Lexis and Westlaw both allow for field searching - you can either input the field codes directly into your advanced search string, or you can use a guided form accessible from the "Advanced Search" option within specific databases (like Cases or California Statutes & Court Rules). 

Check the following pages for visualizations that indicate the fields you can search when you're looking for cases:

Lexis Field Search for Cases

Westlaw Field Search for Cases

Advanced Searching in Non-WL/Lexis Databases

Some of the main non-Lexis/Westlaw databases you may find yourself researching are HeinOnline and ProQuest, but many of the ideas we are covering in this LibGuide are relevant across databases.

For example, the most common character you will use for truncation is an asterisk (*).  Also, instead of /# for proximity operators, you may see NEAR/# or N#.

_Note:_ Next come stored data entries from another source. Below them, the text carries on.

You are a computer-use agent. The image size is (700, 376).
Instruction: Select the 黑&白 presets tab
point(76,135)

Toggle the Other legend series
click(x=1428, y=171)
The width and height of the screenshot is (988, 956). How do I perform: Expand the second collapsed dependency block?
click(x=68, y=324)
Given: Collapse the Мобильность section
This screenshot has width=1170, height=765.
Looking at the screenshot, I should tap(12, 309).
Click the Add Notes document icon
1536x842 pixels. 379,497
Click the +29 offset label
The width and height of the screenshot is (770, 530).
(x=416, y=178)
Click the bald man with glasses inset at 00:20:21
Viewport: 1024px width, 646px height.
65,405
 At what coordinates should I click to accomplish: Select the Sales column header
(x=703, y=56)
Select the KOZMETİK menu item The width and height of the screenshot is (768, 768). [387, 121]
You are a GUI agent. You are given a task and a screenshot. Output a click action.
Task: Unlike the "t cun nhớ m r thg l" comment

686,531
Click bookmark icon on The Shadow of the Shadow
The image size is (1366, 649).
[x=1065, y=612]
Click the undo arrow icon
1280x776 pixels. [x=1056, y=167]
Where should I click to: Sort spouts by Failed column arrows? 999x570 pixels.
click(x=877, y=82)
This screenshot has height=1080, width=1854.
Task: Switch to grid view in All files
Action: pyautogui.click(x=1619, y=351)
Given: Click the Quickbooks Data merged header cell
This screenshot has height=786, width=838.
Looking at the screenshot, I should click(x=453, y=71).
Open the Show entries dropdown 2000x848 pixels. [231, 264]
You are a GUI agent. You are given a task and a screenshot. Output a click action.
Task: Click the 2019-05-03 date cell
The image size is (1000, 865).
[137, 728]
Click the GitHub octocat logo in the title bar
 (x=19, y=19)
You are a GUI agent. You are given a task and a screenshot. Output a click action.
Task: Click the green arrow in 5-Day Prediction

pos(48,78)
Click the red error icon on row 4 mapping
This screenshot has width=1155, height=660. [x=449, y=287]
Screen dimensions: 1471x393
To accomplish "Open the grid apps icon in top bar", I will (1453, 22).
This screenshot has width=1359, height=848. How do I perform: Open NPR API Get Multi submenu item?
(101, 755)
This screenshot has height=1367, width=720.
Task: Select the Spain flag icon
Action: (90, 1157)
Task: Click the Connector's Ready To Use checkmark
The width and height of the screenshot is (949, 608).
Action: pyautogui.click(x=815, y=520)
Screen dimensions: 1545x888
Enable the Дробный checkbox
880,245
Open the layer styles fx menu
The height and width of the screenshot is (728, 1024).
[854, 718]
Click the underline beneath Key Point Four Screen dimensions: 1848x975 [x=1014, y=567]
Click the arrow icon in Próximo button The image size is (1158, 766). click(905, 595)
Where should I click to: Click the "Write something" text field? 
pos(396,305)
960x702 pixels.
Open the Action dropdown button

How do you keep track of all of these different rules?  The best way is to always check the individual database you are searching.  For example, on Hein, click on “Search Help” under the main search bar, which will produce a list of operators and their functions.  On other databases, look for an information symbol (the letter i with a circle around it) or Help -  or anything else that sounds like it may give you search syntax.  When you cannot find anything, try a web search for [database name] proximity operator.  [If you web search [database name] advanced search operators, you might just end up on the database’s advanced search screen, rather than a description of how to conduct advanced searching.]

While it’s great to use non-Lexis/Westlaw options when available, keep in mind that many of the more advanced search options in Lexis/Westlaw are not offered by other databases.